■ EXTRACTED RECORDS ■
###

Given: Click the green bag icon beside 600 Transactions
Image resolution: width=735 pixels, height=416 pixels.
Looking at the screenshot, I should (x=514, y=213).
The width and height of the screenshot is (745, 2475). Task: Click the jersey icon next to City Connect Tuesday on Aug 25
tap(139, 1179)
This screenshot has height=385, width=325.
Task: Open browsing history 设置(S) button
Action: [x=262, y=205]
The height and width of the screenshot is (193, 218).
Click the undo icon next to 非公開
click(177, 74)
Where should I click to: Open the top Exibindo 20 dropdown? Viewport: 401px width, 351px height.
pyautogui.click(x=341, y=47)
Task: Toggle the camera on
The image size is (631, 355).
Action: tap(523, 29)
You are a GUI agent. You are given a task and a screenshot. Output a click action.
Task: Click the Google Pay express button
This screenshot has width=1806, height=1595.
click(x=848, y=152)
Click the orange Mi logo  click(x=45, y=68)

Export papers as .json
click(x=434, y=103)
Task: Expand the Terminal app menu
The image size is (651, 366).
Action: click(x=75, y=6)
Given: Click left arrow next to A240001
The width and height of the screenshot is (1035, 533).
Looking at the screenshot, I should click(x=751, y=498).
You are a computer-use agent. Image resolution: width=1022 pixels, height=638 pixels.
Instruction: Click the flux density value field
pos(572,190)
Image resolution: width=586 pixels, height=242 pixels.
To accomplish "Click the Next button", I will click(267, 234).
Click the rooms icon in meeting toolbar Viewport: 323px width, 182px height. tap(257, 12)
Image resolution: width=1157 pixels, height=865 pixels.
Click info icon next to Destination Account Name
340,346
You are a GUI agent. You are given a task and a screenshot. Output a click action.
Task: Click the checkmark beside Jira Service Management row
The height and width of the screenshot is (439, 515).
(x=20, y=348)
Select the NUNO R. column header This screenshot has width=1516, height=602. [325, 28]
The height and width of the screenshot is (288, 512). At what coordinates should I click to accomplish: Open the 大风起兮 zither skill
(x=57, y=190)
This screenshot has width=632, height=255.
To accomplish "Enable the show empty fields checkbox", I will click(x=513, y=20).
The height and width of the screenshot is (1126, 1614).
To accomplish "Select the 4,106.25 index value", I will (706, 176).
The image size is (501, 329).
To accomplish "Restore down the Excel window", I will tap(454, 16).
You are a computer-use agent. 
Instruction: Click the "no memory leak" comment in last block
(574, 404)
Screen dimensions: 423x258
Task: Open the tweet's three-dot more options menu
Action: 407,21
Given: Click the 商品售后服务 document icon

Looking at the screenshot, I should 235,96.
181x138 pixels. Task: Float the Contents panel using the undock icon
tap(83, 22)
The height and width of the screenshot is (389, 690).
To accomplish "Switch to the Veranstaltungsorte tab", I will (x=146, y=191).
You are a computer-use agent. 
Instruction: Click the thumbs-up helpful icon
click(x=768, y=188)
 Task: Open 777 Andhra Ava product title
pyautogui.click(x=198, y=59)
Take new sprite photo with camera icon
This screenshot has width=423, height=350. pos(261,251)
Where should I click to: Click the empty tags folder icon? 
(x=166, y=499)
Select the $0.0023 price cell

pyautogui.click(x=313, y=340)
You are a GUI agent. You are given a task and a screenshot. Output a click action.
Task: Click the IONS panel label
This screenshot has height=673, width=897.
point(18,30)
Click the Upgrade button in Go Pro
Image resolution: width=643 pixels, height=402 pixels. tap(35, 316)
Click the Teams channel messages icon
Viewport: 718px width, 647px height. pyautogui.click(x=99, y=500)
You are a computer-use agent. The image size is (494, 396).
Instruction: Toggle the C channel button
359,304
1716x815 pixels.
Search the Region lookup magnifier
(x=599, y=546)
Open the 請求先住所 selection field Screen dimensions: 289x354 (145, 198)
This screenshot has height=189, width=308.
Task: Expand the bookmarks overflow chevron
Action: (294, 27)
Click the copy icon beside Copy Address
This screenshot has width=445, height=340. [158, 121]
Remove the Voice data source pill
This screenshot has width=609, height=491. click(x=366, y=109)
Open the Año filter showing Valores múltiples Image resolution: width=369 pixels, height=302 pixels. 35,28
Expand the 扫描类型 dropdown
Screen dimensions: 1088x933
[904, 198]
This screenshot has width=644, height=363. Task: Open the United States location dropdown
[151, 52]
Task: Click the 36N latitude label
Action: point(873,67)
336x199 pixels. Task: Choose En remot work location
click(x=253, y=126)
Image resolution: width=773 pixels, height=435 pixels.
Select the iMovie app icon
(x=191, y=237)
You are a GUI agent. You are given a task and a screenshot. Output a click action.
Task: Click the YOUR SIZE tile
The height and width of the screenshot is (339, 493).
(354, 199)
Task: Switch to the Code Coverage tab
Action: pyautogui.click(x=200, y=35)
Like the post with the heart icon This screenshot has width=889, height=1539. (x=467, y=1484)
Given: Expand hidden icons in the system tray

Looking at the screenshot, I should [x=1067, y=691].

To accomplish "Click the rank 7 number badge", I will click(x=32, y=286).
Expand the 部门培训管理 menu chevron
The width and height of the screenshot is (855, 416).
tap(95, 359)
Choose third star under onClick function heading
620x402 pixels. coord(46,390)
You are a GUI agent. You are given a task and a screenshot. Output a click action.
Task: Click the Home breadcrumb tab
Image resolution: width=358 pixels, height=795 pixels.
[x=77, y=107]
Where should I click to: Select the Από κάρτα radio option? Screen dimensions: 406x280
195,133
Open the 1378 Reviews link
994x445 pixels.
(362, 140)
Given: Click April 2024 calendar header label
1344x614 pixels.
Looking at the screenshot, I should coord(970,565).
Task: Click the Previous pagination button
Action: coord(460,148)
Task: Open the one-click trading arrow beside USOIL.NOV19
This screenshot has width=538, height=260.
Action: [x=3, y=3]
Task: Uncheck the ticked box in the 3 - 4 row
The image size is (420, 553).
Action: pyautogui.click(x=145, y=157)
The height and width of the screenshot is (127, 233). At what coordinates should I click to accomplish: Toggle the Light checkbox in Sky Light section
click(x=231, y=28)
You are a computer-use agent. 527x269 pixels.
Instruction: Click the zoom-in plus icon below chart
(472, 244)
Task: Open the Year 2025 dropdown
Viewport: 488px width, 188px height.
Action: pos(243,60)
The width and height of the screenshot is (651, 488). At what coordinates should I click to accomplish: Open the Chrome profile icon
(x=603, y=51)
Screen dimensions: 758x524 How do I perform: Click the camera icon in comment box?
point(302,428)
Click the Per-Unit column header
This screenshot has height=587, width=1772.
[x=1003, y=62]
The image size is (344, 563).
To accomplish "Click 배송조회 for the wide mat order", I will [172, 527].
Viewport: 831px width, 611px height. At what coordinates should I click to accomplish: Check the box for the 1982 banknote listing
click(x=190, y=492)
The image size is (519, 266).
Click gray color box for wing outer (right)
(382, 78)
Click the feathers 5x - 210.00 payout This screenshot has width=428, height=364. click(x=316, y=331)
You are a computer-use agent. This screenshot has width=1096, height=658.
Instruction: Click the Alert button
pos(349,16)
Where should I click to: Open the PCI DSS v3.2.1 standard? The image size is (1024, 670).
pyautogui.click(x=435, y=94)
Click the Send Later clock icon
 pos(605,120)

###

■ ACTIVITY ■
Set down, exactly and without anything extra, every line from the one that contains "Click the Per-Unit column header" through the final line of the material.

■ TASK SOLUTION ■
Click the Per-Unit column header
This screenshot has height=587, width=1772.
[x=1003, y=62]
The image size is (344, 563).
To accomplish "Click 배송조회 for the wide mat order", I will [172, 527].
Viewport: 831px width, 611px height. At what coordinates should I click to accomplish: Check the box for the 1982 banknote listing
click(x=190, y=492)
The image size is (519, 266).
Click gray color box for wing outer (right)
(382, 78)
Click the feathers 5x - 210.00 payout This screenshot has width=428, height=364. click(x=316, y=331)
You are a computer-use agent. This screenshot has width=1096, height=658.
Instruction: Click the Alert button
pos(349,16)
Where should I click to: Open the PCI DSS v3.2.1 standard? The image size is (1024, 670).
pyautogui.click(x=435, y=94)
Click the Send Later clock icon
 pos(605,120)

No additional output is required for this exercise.